Decisivi restano comunque i rapporti di produzione nel determinare le conseguenze delle non neutrali tecniche (a partire dagli impieghi o meno di esse), e non le verità oggettive (scientifiche o di senso comune) che unitamente ai rapporti di produzione stessi ne stanno alla base: nessuna verità oggettiva teorica (nessuna teoria scientifica pura) ha mai fatto del male a nessuno!
Il problema di noi marxisti contemporanei é piuttosto secondo me quello di superare l' accezione "classica" del concetto materialistico storico di "sviluppo delle forze produttive".
Tutte le teorie sceintifiche, naturali ma anche umane, sono tendenzialmente soggette a progresso e superamento di limiti ed errori.

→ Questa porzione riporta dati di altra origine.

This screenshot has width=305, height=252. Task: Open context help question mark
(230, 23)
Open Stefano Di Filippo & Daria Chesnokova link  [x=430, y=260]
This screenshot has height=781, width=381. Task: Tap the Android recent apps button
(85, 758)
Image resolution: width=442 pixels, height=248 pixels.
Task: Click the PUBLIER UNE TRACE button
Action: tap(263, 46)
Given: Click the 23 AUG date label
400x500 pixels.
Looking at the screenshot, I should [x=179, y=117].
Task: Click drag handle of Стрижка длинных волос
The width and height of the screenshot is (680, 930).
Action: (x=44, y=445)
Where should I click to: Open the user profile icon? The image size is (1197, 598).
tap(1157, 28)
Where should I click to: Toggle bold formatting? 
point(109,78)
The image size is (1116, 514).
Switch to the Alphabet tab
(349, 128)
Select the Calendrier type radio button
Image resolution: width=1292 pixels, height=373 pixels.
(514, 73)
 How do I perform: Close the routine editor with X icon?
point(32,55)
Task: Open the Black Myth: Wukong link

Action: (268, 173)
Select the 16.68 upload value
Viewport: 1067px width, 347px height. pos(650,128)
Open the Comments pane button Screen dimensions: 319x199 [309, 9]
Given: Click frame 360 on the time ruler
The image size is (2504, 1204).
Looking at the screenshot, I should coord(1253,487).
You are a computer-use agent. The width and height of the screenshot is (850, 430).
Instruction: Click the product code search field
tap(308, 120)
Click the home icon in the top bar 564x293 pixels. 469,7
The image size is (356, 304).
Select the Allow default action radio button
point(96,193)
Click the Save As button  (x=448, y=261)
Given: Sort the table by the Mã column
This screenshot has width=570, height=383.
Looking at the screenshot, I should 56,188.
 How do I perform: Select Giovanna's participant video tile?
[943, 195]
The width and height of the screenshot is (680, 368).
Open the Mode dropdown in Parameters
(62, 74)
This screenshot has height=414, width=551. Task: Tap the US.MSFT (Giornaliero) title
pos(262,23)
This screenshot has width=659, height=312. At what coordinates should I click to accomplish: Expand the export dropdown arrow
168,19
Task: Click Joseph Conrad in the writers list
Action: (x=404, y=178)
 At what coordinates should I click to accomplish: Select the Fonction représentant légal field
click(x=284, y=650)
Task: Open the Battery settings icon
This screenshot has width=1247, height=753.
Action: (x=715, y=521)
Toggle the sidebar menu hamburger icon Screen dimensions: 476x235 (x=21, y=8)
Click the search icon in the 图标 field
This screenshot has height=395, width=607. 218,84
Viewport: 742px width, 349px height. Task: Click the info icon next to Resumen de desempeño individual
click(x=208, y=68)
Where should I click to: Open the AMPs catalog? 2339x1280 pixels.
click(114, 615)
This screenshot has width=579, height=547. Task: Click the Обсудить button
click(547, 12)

E così come, nel corso delle scienze naturali, nuove acquisizioni empiriche hanno imposto il superamento della nozione "classica" newtoniana di "gravità" attraverso quella relativistica einstiniana, allo stesso modo, nell' ambito delle scienze umane, l' attuale evidenza dei limiti delle risorse naturali realisticamente (e non: fantascientificamente, né scientisticamente ovvero ideologicamente in senso conservatore e reazionario; e irrazionalistico) disponibili al' uomo (di cui nessuno ai tempi dei classici del materialismo storico -a ben vedere nemmeno Malthus!- aveva, né probabibilmente poteva avere adeguata consapevolezza) impone un superamento dei termini irriducibilmente quantitativi -anche, non solo, ovviamente!- nei quali era intesa la nozione materialsitica storica "classica" di "sviluppo delle forze produttive".
Le relativamente nuove acquisizioni empiriche disponibili almeno dalla metà del XX° secolo ne impongono infatti un' accezione rigorosamente qualitativa: tendenziale aumento della civiltà umana e delle sue conquiste culturali, artistiche, filosofiche, teoriche in generale, del benessere materiale -limitatamente- e morale -illimitatamente- diffuso, in assenza di un' impossibile e disastroso nelle misura in cui -come inevitabilmente accade oggettivamente in presenza di rapporti di produzine dominanti capitalistici- venisse tentato incremento quantitativo illimitato delle produzioni di beni e servizi.